Il trattato di Schengen è parte dell'identità europea. Sospenderlo anche temporaneamente potrebbe essere molto rischioso.

MigrantiI migranti rischiano di far saltare il “progetto” Unione Europea. I ventotto ministri degli Interni dell’UE si sono riuniti ad Amsterdam per discutere del trattato di Schengen. Prima di andare avanti, spieghiamo cos’è questo trattato.

Lo spazio Schengen è una zona di libera circolazione per le persone, che prevede l’abolizione dei controlli alle frontiere, salvo circostanze eccezionali. Aderiscono a Schengen 26 paesi(tra cui l’Italia), di cui 22 membri dell’Unione Europea e quattro non membri(Islanda, Liechtenstein, Norvegia e Svizzera). Non ne fanno parte Bulgaria, Cipro, Croazia, e Romania. Schengen non è una cosa da poco conto, ma uno dei punti cardini del progetto UE. Oggi(25 gennaio), gli Stati hanno invitato la commissione UE a preparare le procedure per l’attivazione dell’articolo 26 nell’ambito del codice Schengen. L’articolo prevede la possibilità per uno o più Stati membri di estendere i controlli alle frontiere interne, fino a 2 anni.

Il ministro dell’Interno austriaco Johanna Mickl-Leitner ha dichiarato: “Schengen sta per saltare.
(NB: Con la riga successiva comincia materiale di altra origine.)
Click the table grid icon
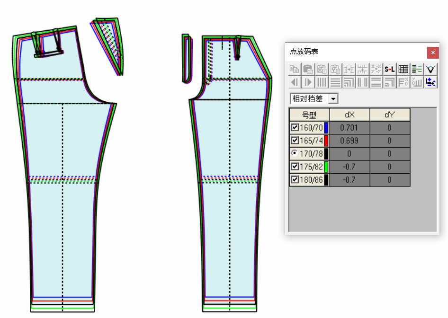 point(403,69)
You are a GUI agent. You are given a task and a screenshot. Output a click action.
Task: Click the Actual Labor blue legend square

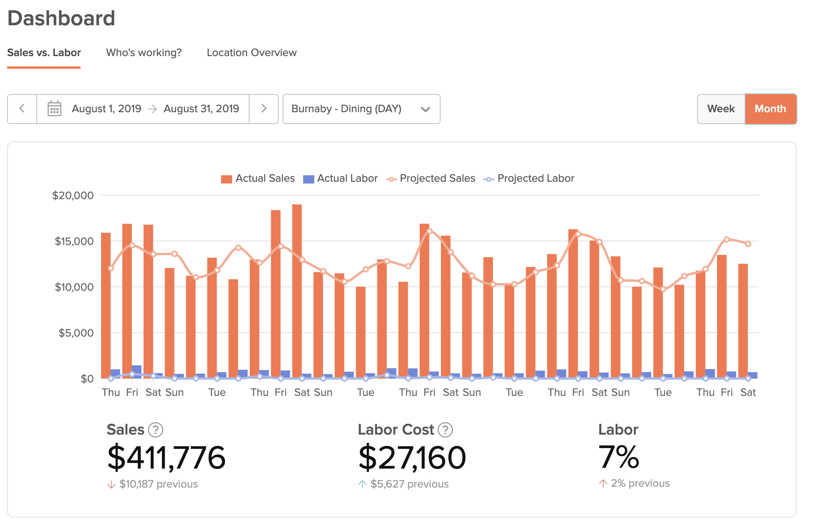click(x=308, y=179)
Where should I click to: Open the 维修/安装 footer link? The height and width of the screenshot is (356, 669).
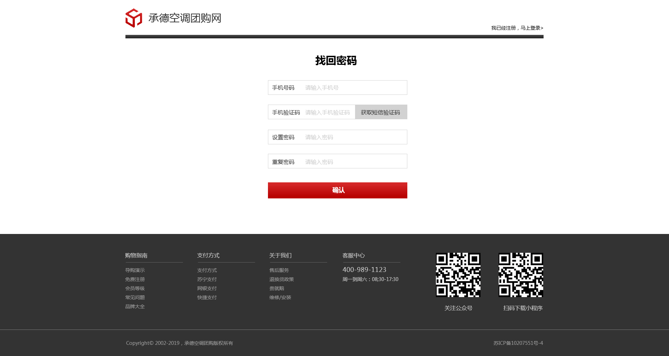coord(280,297)
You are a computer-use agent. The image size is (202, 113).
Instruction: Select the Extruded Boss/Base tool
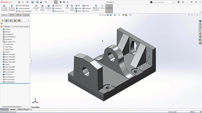pos(4,8)
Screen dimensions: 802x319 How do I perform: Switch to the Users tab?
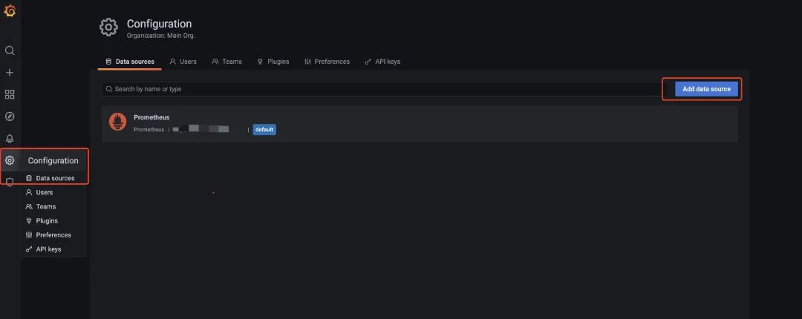pos(183,62)
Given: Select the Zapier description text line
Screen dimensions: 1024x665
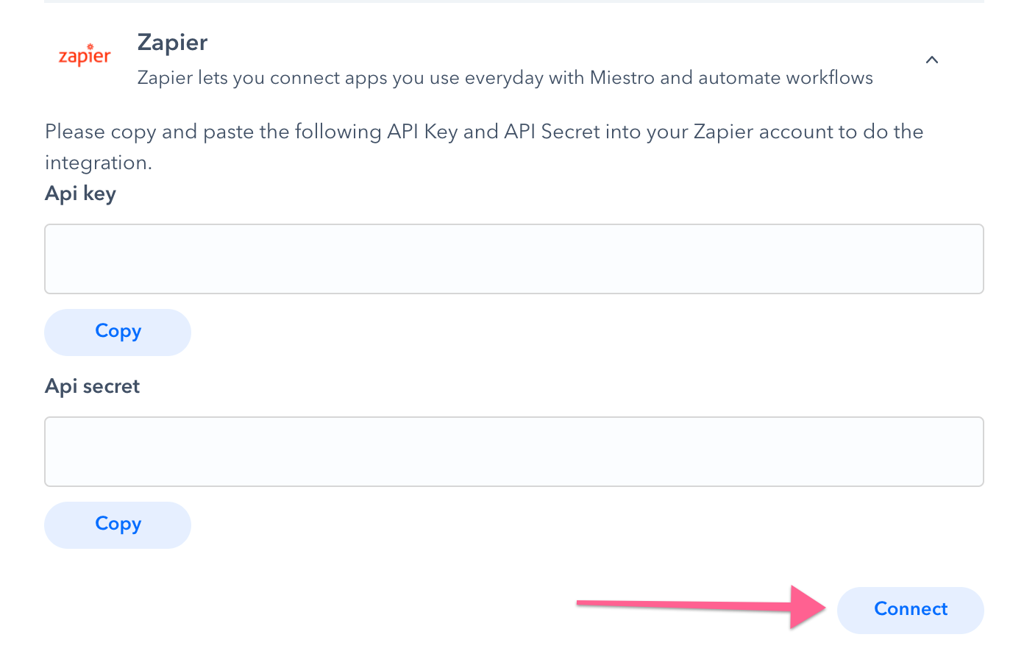Looking at the screenshot, I should point(505,78).
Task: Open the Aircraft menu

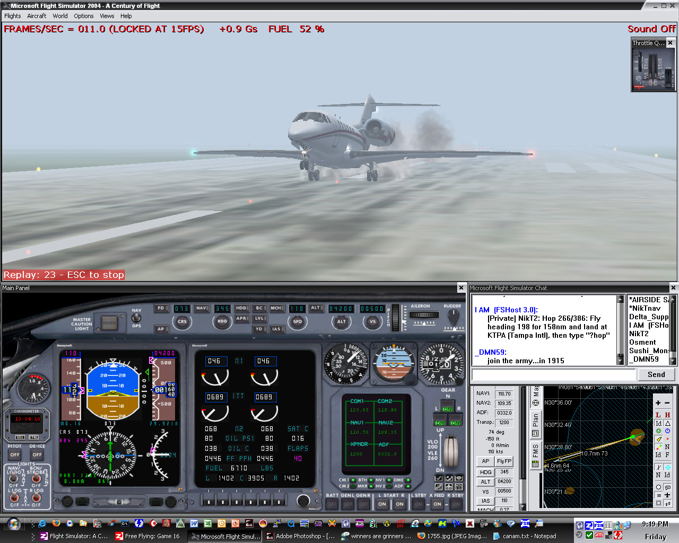Action: pos(37,16)
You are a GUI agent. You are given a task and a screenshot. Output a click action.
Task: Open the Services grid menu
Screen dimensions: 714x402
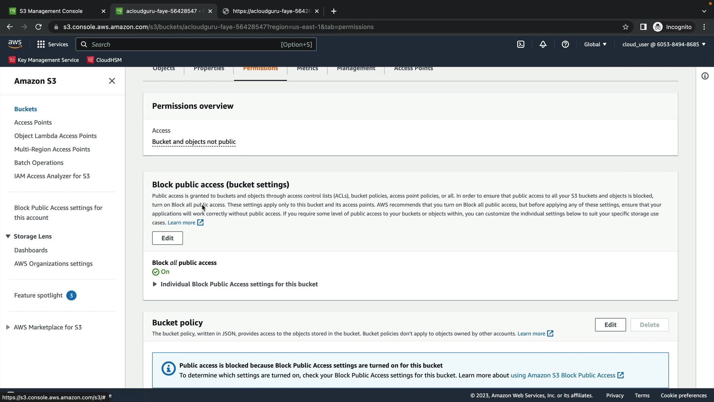(x=52, y=44)
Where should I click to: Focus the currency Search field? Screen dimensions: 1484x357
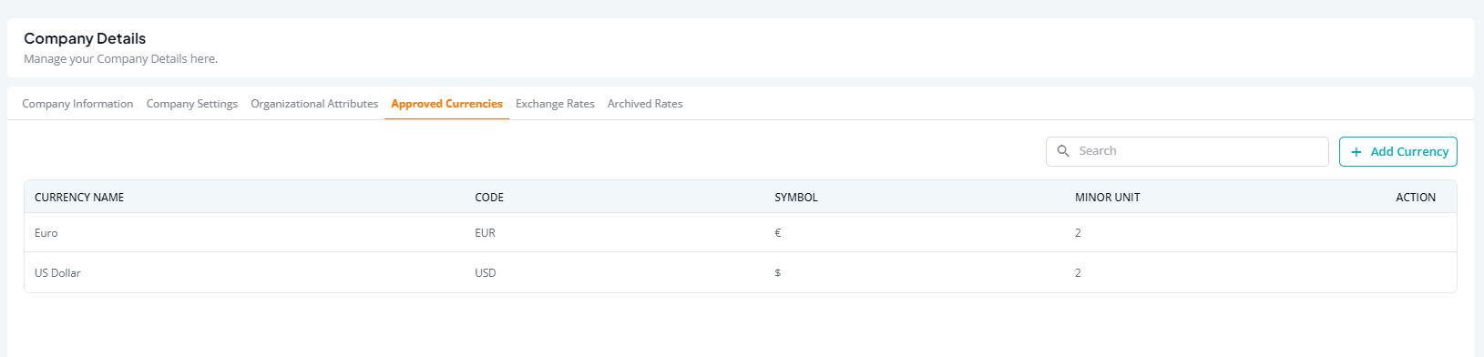point(1187,151)
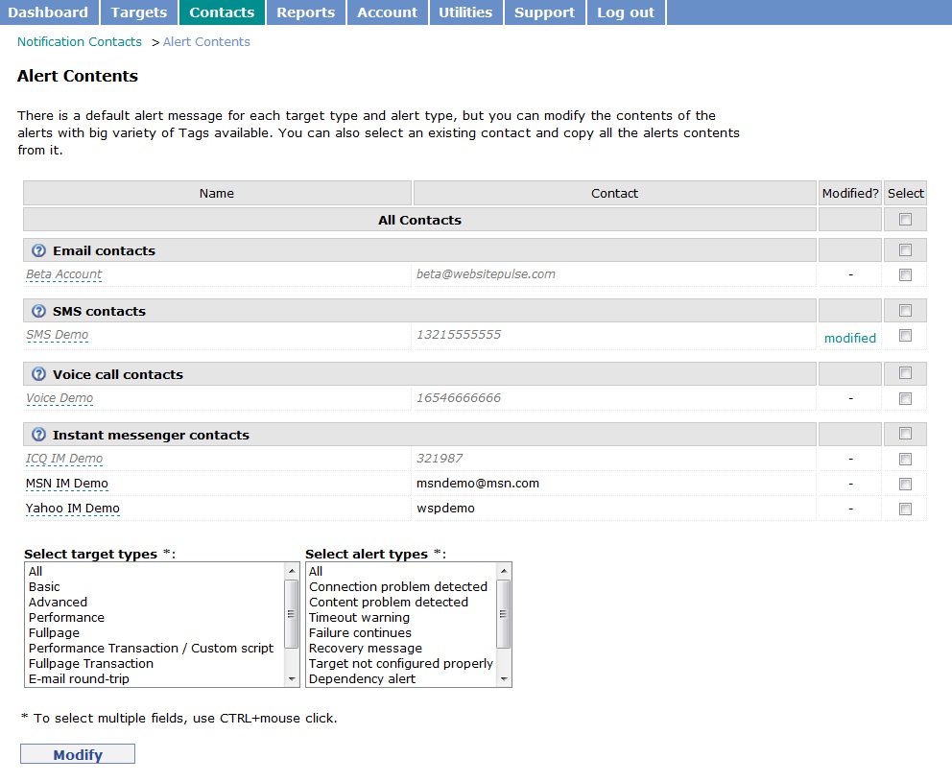Select the Beta Account checkbox
This screenshot has height=782, width=952.
905,274

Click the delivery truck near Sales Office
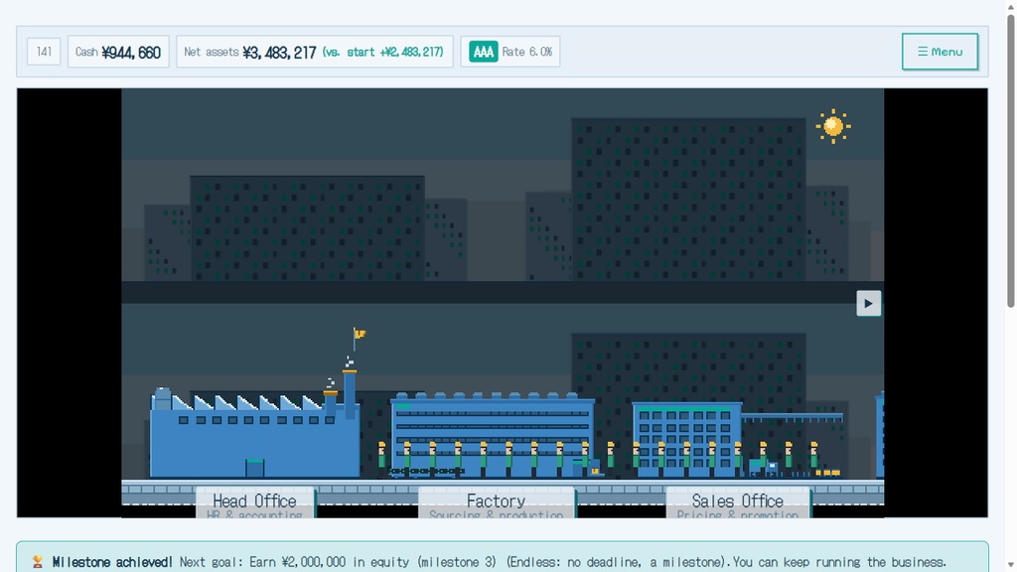pos(765,467)
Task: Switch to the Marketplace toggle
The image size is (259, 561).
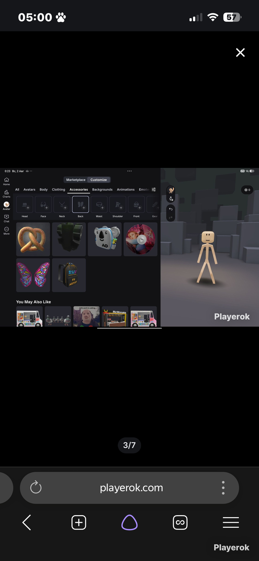Action: pyautogui.click(x=76, y=180)
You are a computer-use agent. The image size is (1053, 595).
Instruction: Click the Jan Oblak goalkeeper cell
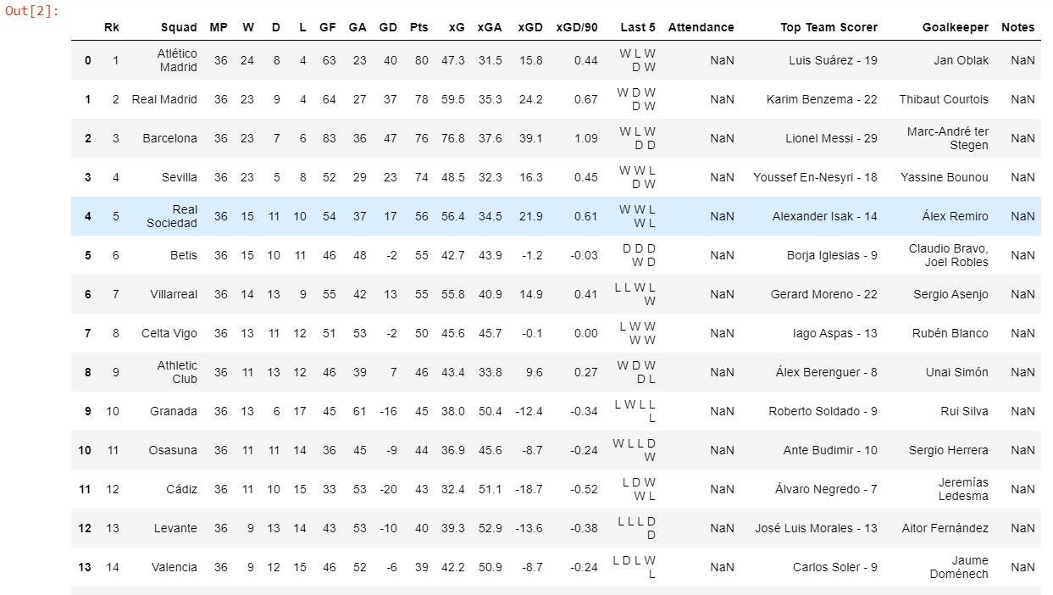[961, 60]
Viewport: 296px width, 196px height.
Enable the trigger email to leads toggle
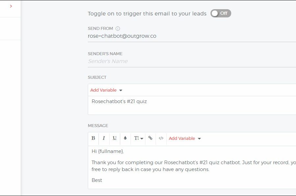221,13
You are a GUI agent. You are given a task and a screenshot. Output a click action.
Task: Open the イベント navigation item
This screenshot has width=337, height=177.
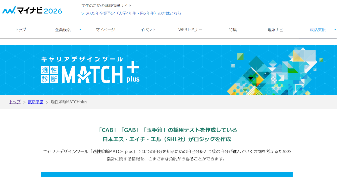(x=148, y=30)
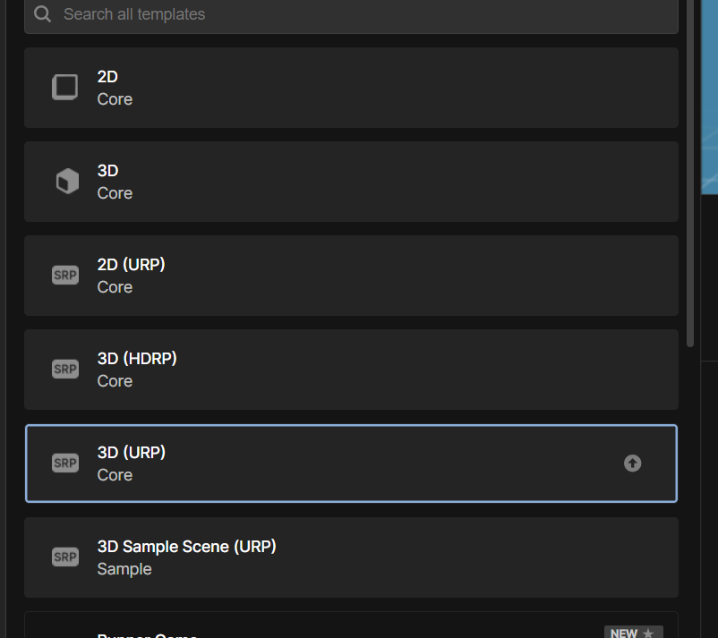Click the up-arrow icon on 3D (URP)

tap(632, 463)
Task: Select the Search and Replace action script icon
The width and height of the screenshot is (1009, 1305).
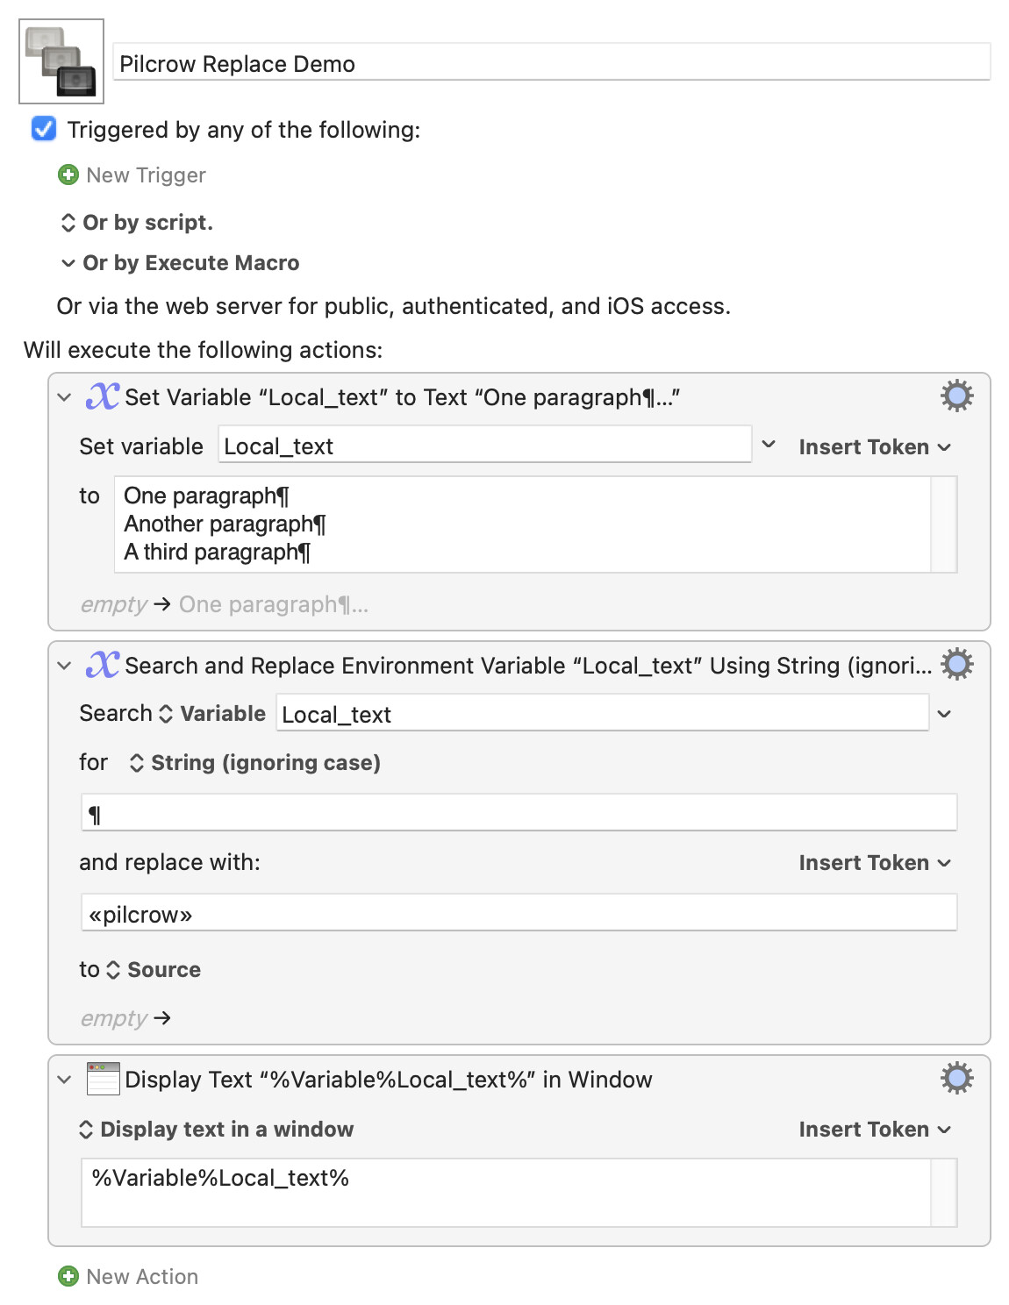Action: (103, 665)
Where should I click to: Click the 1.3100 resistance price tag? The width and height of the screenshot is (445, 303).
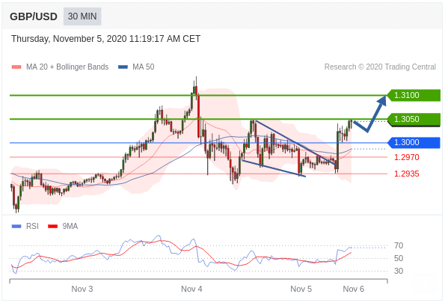[x=414, y=95]

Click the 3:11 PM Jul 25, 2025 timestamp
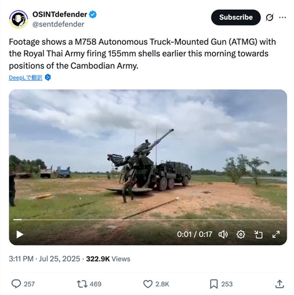(44, 259)
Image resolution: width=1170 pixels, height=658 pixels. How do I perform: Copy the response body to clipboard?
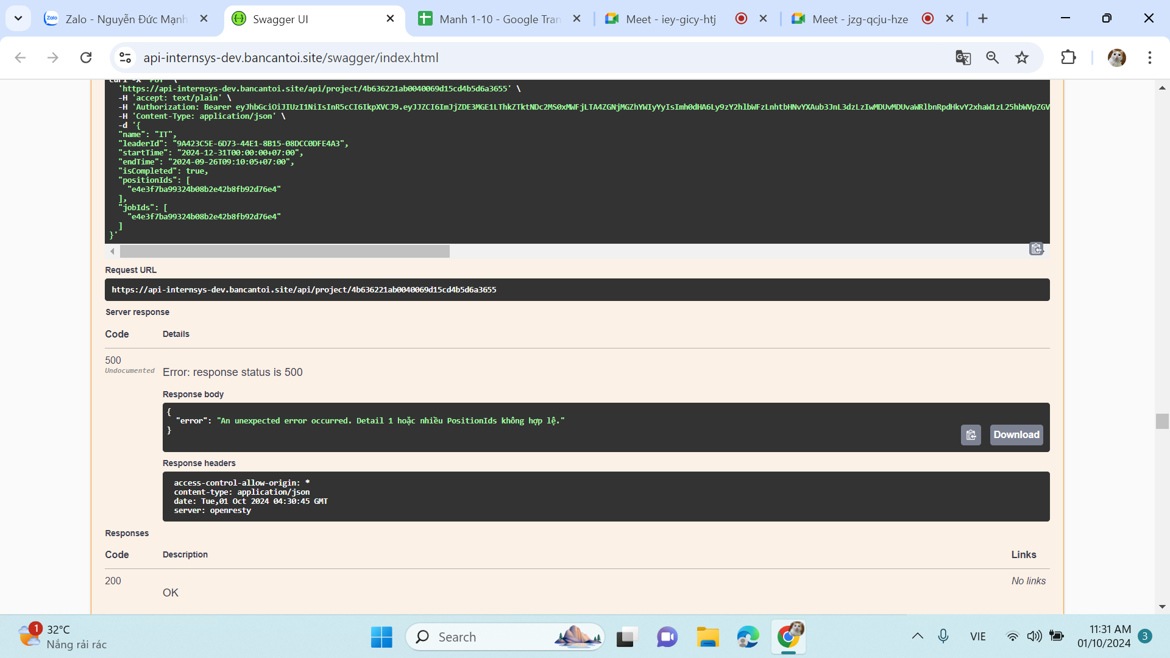(x=971, y=435)
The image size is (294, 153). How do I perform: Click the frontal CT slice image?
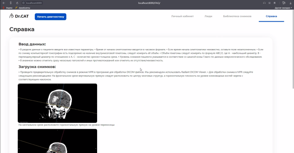(x=57, y=103)
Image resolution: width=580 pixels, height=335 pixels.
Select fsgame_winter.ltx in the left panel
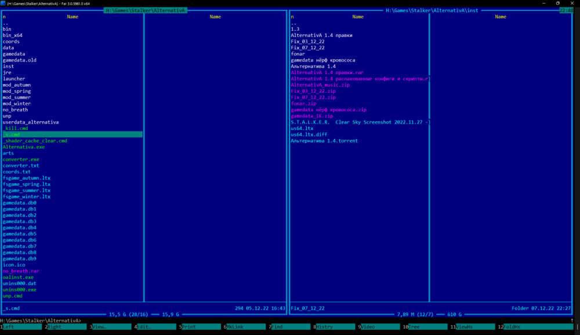[x=27, y=196]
Ciascuno è consapevole che l’esistenza dello spazio Schengen è in bilico, e che deve succedere qualcosa velocemente”. Di fatto, di fronte all’allarme terrorismo, Germania, Austria e Svezia hanno già scelto di reintrodurre temporaneamente i controlli alle frontiere interne per arginare l’arrivo di richiedenti asilo nel loro territorio e chiedono ora di prolungarli. E l’Italia? Il nostro Paese rischia diventare la Libia d’Europa, ovvero un grande campo profughi. Sarà inevitabile respingere i barconi se entra in vigore il blocco di Schengen. Il mondo dei sogni è finito.